Exercise goal:
Where the word "computer" occurs in a line of the listing, please copy the line.

------------------------

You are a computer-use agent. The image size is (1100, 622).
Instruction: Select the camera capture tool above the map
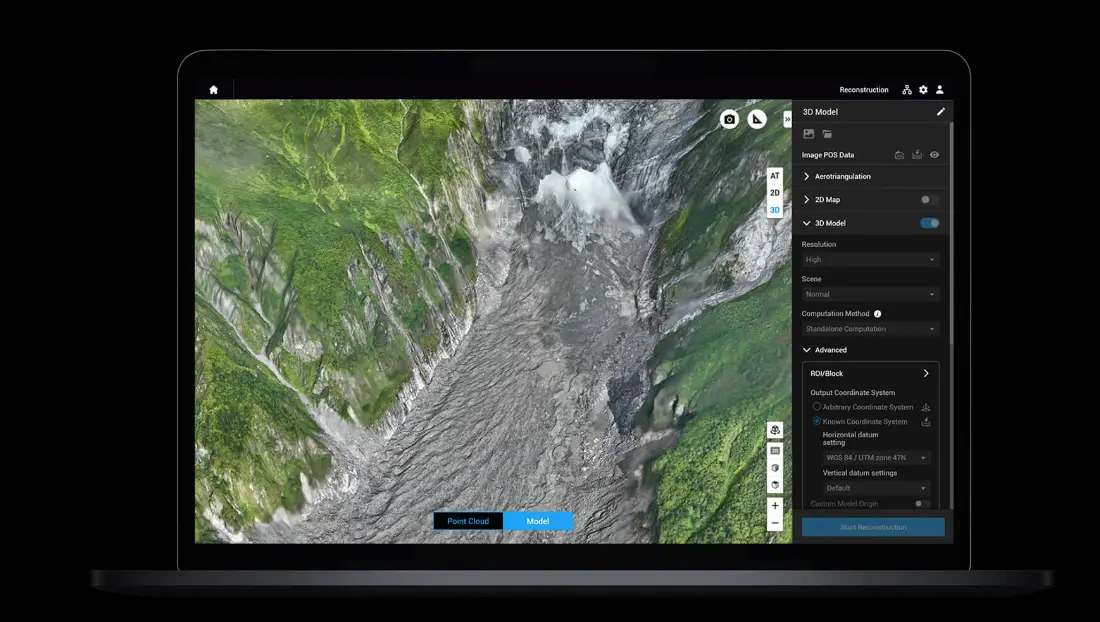click(729, 118)
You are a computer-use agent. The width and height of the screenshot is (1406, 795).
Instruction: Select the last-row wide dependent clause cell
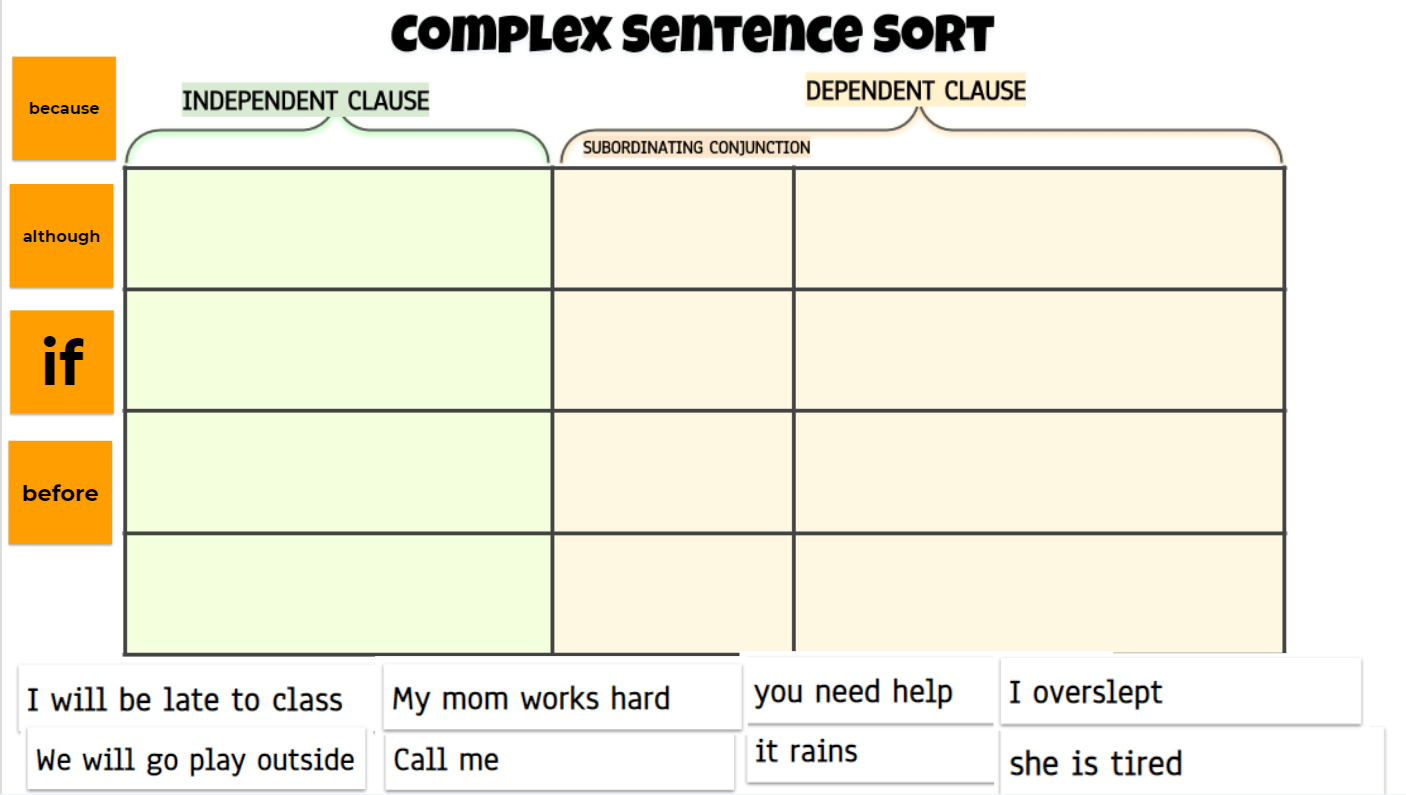point(1039,594)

------------------------

Written solution:
You are a computer-use agent. The image size is (1100, 622).
You are a computer-use agent. The width and height of the screenshot is (1406, 795).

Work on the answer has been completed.